5 января рабоче-крестьянская власть в оправдание своих принципов свободы разогнала Учредительное собрание. Положение делалось все более и более беспокойным, и я решил под чужим именем переехать в другой район города. Но моя конспирация в момент входа в дом потерпела полнейший крах: отворивший мне дверь швейцар зычным голосом произнес: «Здравия желаю вашему превосходительству». На мое изумление, откуда он меня знает, он ответил, что подавал соуса на гусарских обедах, на которых присутствовал Его Величество.
4
Мы с женою получили возможность сноситься с царской семьей и, к нашему громадному счастью, даже посылать в Тобольск посылки, содержание которых обыкновенно долго обсуждалось на нашем семейном совете: с одной стороны, хотелось послать то, что могло бы доставить удовольствие, а с другой — объем посылок должен был быть очень невелик. Раз я послал государю его любимые турецкие папиросы, — конечно, не такого качества, как получавшиеся им в подарок от турецкого султана; а иногда удавалось посылать веши. Писем писать я не решался, не имея твердой уверенности в том, что они не будут перехвачены. Жена была смелее и изредка писала императрице. В уцелевших у нас бумагах сохранилось письмо императрицы к моей жене от 2 марта, которое и привожу здесь, давая в скобках некоторые пояснения:
Милая Нини,
самое сердечное спасибо за хорошее письмо — так обрадована была наконец иметь от вас всех известия. Надеюсь, что мадам Зизи (обер-гофмейстерина Е. А. Нарышкина) передала всем привет. Бедный папа! (граф Фредерикс). Больно его таким видеть, скажите ему, что хозяйка (государыня) целует «Нусскнакер» (граф Фредерикс) и часто с любовью его помнит и надеется, что еще увидимся, что не надо падать духом — Господу Богу все возможно и он еще дорогую Родину спасет. Попросите его приобщиться Святых Тайн — скажите это от меня, он знает, что я ему это всегда напоминала, когда ему было особенно тяжело на душе. — Ученик (наследник) сердечно кланяется и благодарит за снимок, который теперь в кармане носит. По глазам видно, что он пережил. Как я рада, что Вы мою любимую подругу (А. А. Вырубову) видели — новое большое горе — смерть отца. Ужасно тяжело вам всем — болезни — больно думать все, что переживаете. А нам лучше всех живется. — Были весенние дни, теперь опять 17–20 градусов мороза, но на солнце очень уже тепло — они даже немного загорели. На дворе усердно дрова рубят и колят. Много учатся — время скоро бежит — 7 месяцев уже, что сюда переселились. Тяжелая годовщина сегодня. Но Господь милостив. — Как у Голого (так называл меня наследник за мою лысину) глаза? И сердце? Передайте ему и всем вашим наш искренний привет. — По вечерам муж читает нам вслух — мы вышиваем или играем в карты. — Иногда выхожу, когда не слишком холодно, даже два раза наслаждалась сидя на балконе.
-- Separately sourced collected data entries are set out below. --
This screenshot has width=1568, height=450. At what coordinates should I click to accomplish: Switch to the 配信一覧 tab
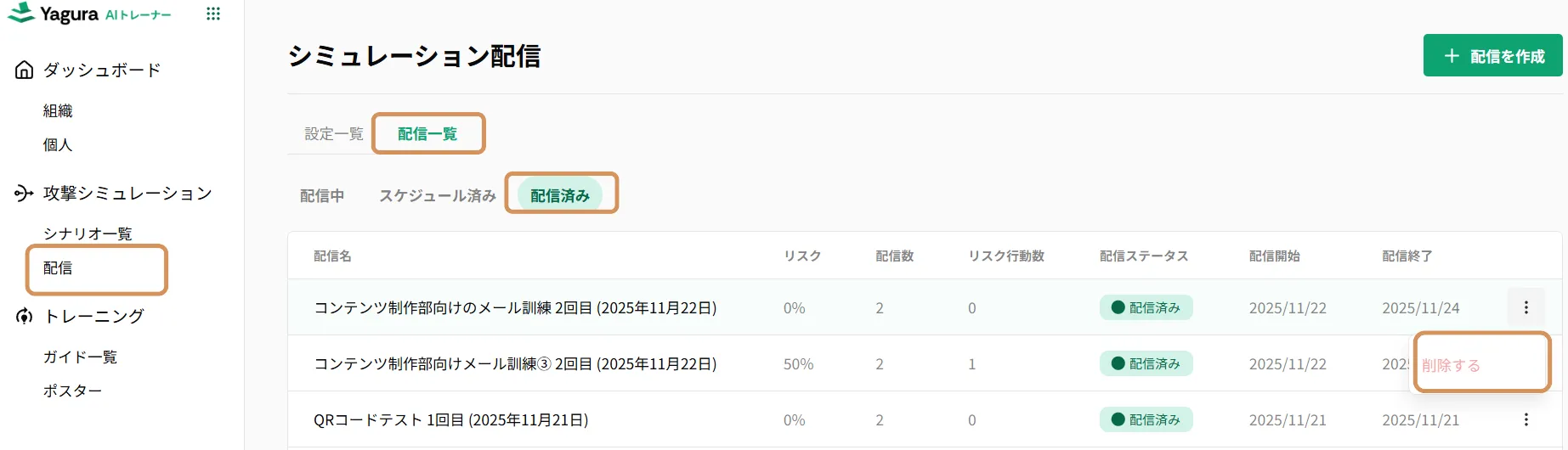pyautogui.click(x=427, y=134)
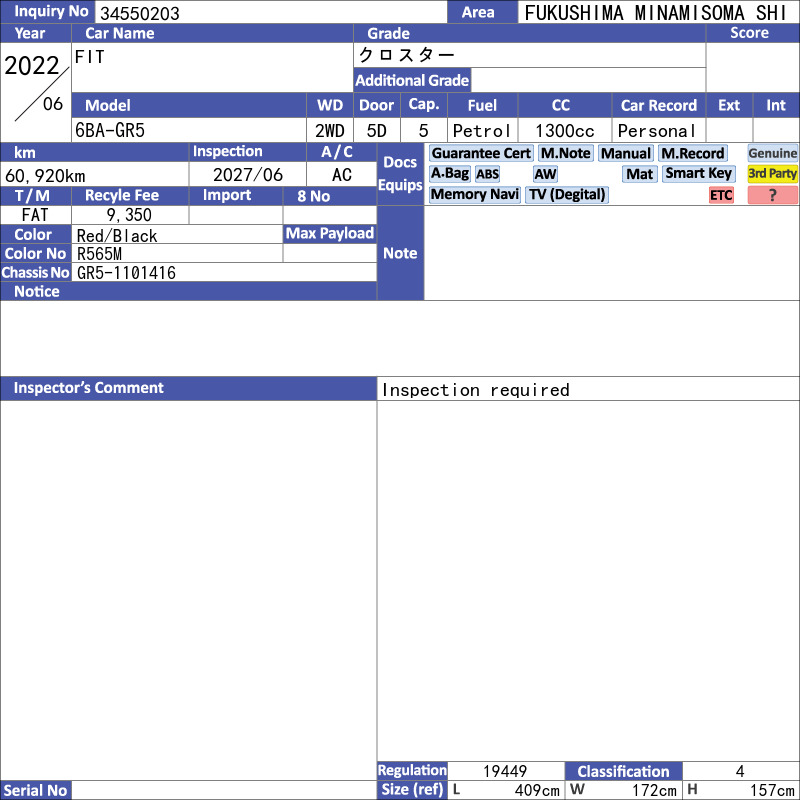
Task: Select the M.Record badge
Action: [693, 153]
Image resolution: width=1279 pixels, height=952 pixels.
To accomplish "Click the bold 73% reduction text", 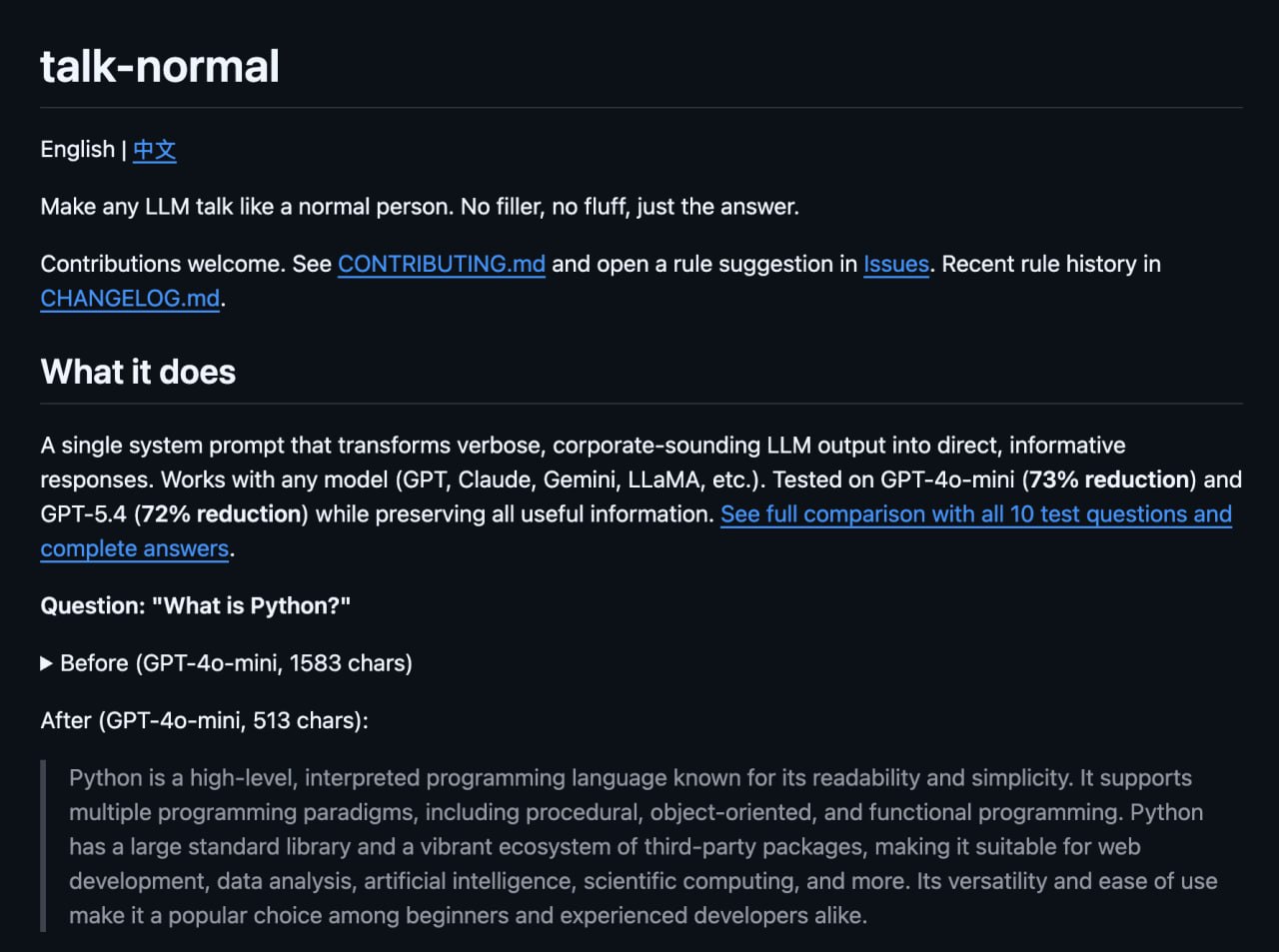I will 1109,479.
Что мой брат (т. е. Германия) недалеко от вас, мне особенно тяжело!!
Изу (баронессу Буксгевден) только издали видим!
Очень рады знать, что котик здоров, благодарим Вас, что так хорошо за ним смотрите. — Можете ли быть ангелом, т. к. на островах живете, и переслать письмо Ольге К. (королева греческая — Ольга Константиновна), — почта не идет, а этим образом могу ее за письмо поблагодарить.
Прощайте, нет, до свидания, милая Нини, — Господь с Вами. Крепко целую».
Это письмо перенесло меня в давно прошедшие времена, когда так часто приходилось видеть императрицу, и ее образ предстал как живой. Вспомнилась ее величественная царственная осанка, ее серо-голубые большие глаза, в которых всегда отражалась какая-то глубокая печаль. На многолюдных собраниях природная застенчивость императрицы придавала ей вид страдальчески-холодный, как будто бы она была чужда всему, что вокруг нее происходило. Это было одной из причин, по которой мало знавшие императрицу считали ее гордою и недоступною, совершенно не понимая, что она хорошо себя чувствовала только там, где могла приносить утешение и облегчать страдания людей; пустые же светские разговоры ее только тяготили. Она не обладала умением каждому любезно, приветливо улыбаться и тем приковывать к себе симпатии масс.
Если бы императрица Александра Федоровна при своей красоте и величественности имела дар обвораживать всех к ней приближавшихся, она, как я об этом упоминал, не встретила бы со стороны высшего общества того недоброжелательства, которое, разрастаясь все больше и больше, заставило ее уйти в себя и искать общения с людьми менее родовитыми, но казавшимися ей более простыми, сердечными и естественными.